## Dataset excerpts

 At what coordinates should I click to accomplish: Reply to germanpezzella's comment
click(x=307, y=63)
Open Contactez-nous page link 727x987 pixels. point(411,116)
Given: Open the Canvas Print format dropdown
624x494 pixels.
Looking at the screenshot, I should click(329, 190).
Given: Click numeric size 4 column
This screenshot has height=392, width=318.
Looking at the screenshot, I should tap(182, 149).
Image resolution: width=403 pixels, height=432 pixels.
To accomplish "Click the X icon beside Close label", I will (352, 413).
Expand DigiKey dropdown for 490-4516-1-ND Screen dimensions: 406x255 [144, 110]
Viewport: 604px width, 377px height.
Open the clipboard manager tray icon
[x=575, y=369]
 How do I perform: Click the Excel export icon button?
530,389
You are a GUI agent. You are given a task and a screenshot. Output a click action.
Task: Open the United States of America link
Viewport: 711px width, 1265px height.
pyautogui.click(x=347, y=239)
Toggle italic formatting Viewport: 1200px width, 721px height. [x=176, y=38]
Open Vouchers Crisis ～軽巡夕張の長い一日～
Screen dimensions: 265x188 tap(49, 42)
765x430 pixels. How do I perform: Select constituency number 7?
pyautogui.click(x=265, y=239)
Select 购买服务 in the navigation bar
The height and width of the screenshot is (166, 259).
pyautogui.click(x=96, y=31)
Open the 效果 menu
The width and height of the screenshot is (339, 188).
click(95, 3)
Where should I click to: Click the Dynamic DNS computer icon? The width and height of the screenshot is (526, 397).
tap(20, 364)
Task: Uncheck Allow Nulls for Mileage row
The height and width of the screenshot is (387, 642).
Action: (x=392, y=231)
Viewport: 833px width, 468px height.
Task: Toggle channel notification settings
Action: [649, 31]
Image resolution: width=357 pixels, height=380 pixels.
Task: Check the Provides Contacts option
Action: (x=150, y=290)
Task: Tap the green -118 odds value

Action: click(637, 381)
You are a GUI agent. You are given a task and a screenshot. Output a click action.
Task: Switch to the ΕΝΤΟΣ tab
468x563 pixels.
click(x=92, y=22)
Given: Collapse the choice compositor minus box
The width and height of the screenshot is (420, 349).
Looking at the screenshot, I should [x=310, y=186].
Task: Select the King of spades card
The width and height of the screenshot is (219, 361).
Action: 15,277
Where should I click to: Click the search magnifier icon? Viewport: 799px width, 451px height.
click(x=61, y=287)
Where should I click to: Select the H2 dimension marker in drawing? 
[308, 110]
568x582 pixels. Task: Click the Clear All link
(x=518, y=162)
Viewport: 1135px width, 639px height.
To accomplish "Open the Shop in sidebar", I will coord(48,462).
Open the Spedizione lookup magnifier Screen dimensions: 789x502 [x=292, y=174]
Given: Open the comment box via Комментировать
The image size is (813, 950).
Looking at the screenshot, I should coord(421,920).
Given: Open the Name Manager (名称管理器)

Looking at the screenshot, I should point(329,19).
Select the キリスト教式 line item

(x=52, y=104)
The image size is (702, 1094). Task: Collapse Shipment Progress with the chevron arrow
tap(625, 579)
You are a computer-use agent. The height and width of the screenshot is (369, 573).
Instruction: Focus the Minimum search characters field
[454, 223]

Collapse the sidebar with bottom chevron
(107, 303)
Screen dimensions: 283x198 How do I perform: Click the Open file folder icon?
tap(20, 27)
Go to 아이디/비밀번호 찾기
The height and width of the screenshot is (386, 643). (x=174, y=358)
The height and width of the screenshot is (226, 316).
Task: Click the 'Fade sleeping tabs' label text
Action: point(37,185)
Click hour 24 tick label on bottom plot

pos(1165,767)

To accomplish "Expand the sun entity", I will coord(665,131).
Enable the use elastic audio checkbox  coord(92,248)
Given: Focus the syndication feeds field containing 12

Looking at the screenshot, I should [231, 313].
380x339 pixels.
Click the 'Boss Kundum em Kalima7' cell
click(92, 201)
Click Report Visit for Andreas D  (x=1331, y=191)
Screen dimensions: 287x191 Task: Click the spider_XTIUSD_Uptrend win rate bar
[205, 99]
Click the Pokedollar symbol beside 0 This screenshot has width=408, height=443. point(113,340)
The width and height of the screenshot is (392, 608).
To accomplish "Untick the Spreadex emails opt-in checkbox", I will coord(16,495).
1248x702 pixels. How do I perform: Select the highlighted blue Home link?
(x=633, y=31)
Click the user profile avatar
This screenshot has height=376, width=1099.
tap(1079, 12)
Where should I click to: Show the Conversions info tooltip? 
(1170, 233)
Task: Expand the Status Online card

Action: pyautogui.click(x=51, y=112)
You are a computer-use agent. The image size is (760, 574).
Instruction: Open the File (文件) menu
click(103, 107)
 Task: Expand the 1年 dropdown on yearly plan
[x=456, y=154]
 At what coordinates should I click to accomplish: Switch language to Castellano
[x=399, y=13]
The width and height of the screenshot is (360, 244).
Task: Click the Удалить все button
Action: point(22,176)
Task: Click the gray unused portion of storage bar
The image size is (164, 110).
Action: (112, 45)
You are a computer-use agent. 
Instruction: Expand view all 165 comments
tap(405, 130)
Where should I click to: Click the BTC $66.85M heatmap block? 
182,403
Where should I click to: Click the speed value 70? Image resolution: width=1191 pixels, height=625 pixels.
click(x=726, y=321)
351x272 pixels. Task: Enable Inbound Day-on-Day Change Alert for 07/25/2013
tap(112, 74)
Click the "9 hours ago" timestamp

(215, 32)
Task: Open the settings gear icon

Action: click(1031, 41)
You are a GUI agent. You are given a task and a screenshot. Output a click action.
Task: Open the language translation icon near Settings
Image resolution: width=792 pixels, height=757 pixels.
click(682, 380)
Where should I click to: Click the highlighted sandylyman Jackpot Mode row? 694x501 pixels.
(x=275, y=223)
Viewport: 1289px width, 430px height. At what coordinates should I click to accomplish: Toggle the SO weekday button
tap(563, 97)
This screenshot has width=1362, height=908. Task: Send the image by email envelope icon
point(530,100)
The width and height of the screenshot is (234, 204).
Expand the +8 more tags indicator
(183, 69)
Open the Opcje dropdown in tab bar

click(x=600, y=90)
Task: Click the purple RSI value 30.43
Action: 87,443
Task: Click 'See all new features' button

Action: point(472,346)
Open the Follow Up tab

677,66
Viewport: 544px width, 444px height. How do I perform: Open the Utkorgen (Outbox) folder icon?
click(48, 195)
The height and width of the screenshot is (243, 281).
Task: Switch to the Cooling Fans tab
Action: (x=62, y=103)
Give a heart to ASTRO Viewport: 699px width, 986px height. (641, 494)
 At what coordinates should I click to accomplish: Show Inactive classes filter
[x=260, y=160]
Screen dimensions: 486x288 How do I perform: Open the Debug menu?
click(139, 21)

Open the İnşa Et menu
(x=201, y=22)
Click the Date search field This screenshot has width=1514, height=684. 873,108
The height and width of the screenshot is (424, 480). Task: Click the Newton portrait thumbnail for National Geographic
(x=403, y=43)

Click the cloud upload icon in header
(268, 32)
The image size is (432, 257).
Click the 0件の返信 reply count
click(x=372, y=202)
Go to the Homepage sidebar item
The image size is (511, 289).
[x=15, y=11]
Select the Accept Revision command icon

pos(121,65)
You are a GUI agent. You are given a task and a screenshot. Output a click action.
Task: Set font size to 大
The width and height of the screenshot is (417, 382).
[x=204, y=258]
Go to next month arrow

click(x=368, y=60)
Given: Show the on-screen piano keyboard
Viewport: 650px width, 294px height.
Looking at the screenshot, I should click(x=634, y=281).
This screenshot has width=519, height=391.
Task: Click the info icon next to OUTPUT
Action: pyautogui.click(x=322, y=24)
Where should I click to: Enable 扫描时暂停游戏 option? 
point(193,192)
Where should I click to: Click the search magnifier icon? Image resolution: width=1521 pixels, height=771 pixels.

## Exercise aim
Write out all the entries exactly.

## Task output
 At what coordinates should I click to accomplish: Reply to germanpezzella's comment
click(x=307, y=63)
Open Contactez-nous page link 727x987 pixels. point(411,116)
Given: Open the Canvas Print format dropdown
624x494 pixels.
Looking at the screenshot, I should click(329, 190).
Given: Click numeric size 4 column
This screenshot has height=392, width=318.
Looking at the screenshot, I should tap(182, 149).
Image resolution: width=403 pixels, height=432 pixels.
To accomplish "Click the X icon beside Close label", I will (352, 413).
Expand DigiKey dropdown for 490-4516-1-ND Screen dimensions: 406x255 [144, 110]
Viewport: 604px width, 377px height.
Open the clipboard manager tray icon
[x=575, y=369]
 How do I perform: Click the Excel export icon button?
530,389
You are a GUI agent. You are given a task and a screenshot. Output a click action.
Task: Open the United States of America link
Viewport: 711px width, 1265px height.
pyautogui.click(x=347, y=239)
Toggle italic formatting Viewport: 1200px width, 721px height. [x=176, y=38]
Open Vouchers Crisis ～軽巡夕張の長い一日～
Screen dimensions: 265x188 tap(49, 42)
765x430 pixels. How do I perform: Select constituency number 7?
pyautogui.click(x=265, y=239)
Select 购买服务 in the navigation bar
The height and width of the screenshot is (166, 259).
pyautogui.click(x=96, y=31)
Open the 效果 menu
The width and height of the screenshot is (339, 188).
click(95, 3)
Where should I click to: Click the Dynamic DNS computer icon? The width and height of the screenshot is (526, 397).
tap(20, 364)
Task: Uncheck Allow Nulls for Mileage row
The height and width of the screenshot is (387, 642).
Action: (x=392, y=231)
Viewport: 833px width, 468px height.
Task: Toggle channel notification settings
Action: [649, 31]
Image resolution: width=357 pixels, height=380 pixels.
Task: Check the Provides Contacts option
Action: (x=150, y=290)
Task: Tap the green -118 odds value

Action: click(637, 381)
You are a GUI agent. You are given a task and a screenshot. Output a click action.
Task: Switch to the ΕΝΤΟΣ tab
468x563 pixels.
click(x=92, y=22)
Given: Collapse the choice compositor minus box
The width and height of the screenshot is (420, 349).
Looking at the screenshot, I should [x=310, y=186].
Task: Select the King of spades card
The width and height of the screenshot is (219, 361).
Action: 15,277
Where should I click to: Click the search magnifier icon? Viewport: 799px width, 451px height.
click(x=61, y=287)
Where should I click to: Select the H2 dimension marker in drawing? 
[308, 110]
568x582 pixels. Task: Click the Clear All link
(x=518, y=162)
Viewport: 1135px width, 639px height.
To accomplish "Open the Shop in sidebar", I will coord(48,462).
Open the Spedizione lookup magnifier Screen dimensions: 789x502 [x=292, y=174]
Given: Open the comment box via Комментировать
The image size is (813, 950).
Looking at the screenshot, I should coord(421,920).
Given: Open the Name Manager (名称管理器)

Looking at the screenshot, I should point(329,19).
Select the キリスト教式 line item

(x=52, y=104)
The image size is (702, 1094). Task: Collapse Shipment Progress with the chevron arrow
tap(625, 579)
You are a computer-use agent. The height and width of the screenshot is (369, 573).
Instruction: Focus the Minimum search characters field
[454, 223]

Collapse the sidebar with bottom chevron
(107, 303)
Screen dimensions: 283x198 How do I perform: Click the Open file folder icon?
tap(20, 27)
Go to 아이디/비밀번호 찾기
The height and width of the screenshot is (386, 643). (x=174, y=358)
The height and width of the screenshot is (226, 316).
Task: Click the 'Fade sleeping tabs' label text
Action: point(37,185)
Click hour 24 tick label on bottom plot

pos(1165,767)

To accomplish "Expand the sun entity", I will coord(665,131).
Enable the use elastic audio checkbox  coord(92,248)
Given: Focus the syndication feeds field containing 12

Looking at the screenshot, I should [231, 313].
380x339 pixels.
Click the 'Boss Kundum em Kalima7' cell
click(92, 201)
Click Report Visit for Andreas D  (x=1331, y=191)
Screen dimensions: 287x191 Task: Click the spider_XTIUSD_Uptrend win rate bar
[205, 99]
Click the Pokedollar symbol beside 0 This screenshot has width=408, height=443. point(113,340)
The width and height of the screenshot is (392, 608).
To accomplish "Untick the Spreadex emails opt-in checkbox", I will coord(16,495).
1248x702 pixels. How do I perform: Select the highlighted blue Home link?
(x=633, y=31)
Click the user profile avatar
This screenshot has height=376, width=1099.
tap(1079, 12)
Where should I click to: Show the Conversions info tooltip? 
(1170, 233)
Task: Expand the Status Online card

Action: pyautogui.click(x=51, y=112)
You are a computer-use agent. The image size is (760, 574).
Instruction: Open the File (文件) menu
click(103, 107)
 Task: Expand the 1年 dropdown on yearly plan
[x=456, y=154]
 At what coordinates should I click to accomplish: Switch language to Castellano
[x=399, y=13]
The width and height of the screenshot is (360, 244).
Task: Click the Удалить все button
Action: point(22,176)
Task: Click the gray unused portion of storage bar
The image size is (164, 110).
Action: (112, 45)
You are a computer-use agent. 
Instruction: Expand view all 165 comments
tap(405, 130)
Where should I click to: Click the BTC $66.85M heatmap block? 
182,403
Where should I click to: Click the speed value 70? Image resolution: width=1191 pixels, height=625 pixels.
click(x=726, y=321)
351x272 pixels. Task: Enable Inbound Day-on-Day Change Alert for 07/25/2013
tap(112, 74)
Click the "9 hours ago" timestamp

(215, 32)
Task: Open the settings gear icon

Action: click(1031, 41)
You are a GUI agent. You are given a task and a screenshot. Output a click action.
Task: Open the language translation icon near Settings
Image resolution: width=792 pixels, height=757 pixels.
click(682, 380)
Where should I click to: Click the highlighted sandylyman Jackpot Mode row? 694x501 pixels.
(x=275, y=223)
Viewport: 1289px width, 430px height. At what coordinates should I click to accomplish: Toggle the SO weekday button
tap(563, 97)
This screenshot has width=1362, height=908. Task: Send the image by email envelope icon
point(530,100)
The width and height of the screenshot is (234, 204).
Expand the +8 more tags indicator
(183, 69)
Open the Opcje dropdown in tab bar

click(x=600, y=90)
Task: Click the purple RSI value 30.43
Action: 87,443
Task: Click 'See all new features' button

Action: point(472,346)
Open the Follow Up tab

677,66
Viewport: 544px width, 444px height. How do I perform: Open the Utkorgen (Outbox) folder icon?
click(48, 195)
The height and width of the screenshot is (243, 281).
Task: Switch to the Cooling Fans tab
Action: (x=62, y=103)
Give a heart to ASTRO Viewport: 699px width, 986px height. (641, 494)
 At what coordinates should I click to accomplish: Show Inactive classes filter
[x=260, y=160]
Screen dimensions: 486x288 How do I perform: Open the Debug menu?
click(139, 21)

Open the İnşa Et menu
(x=201, y=22)
Click the Date search field This screenshot has width=1514, height=684. 873,108
The height and width of the screenshot is (424, 480). Task: Click the Newton portrait thumbnail for National Geographic
(x=403, y=43)

Click the cloud upload icon in header
(268, 32)
The image size is (432, 257).
Click the 0件の返信 reply count
click(x=372, y=202)
Go to the Homepage sidebar item
The image size is (511, 289).
[x=15, y=11]
Select the Accept Revision command icon

pos(121,65)
You are a GUI agent. You are given a task and a screenshot. Output a click action.
Task: Set font size to 大
The width and height of the screenshot is (417, 382).
[x=204, y=258]
Go to next month arrow

click(x=368, y=60)
Given: Show the on-screen piano keyboard
Viewport: 650px width, 294px height.
Looking at the screenshot, I should click(x=634, y=281).
This screenshot has width=519, height=391.
Task: Click the info icon next to OUTPUT
Action: pyautogui.click(x=322, y=24)
Where should I click to: Enable 扫描时暂停游戏 option? 
point(193,192)
Where should I click to: Click the search magnifier icon? Image resolution: width=1521 pixels, height=771 pixels.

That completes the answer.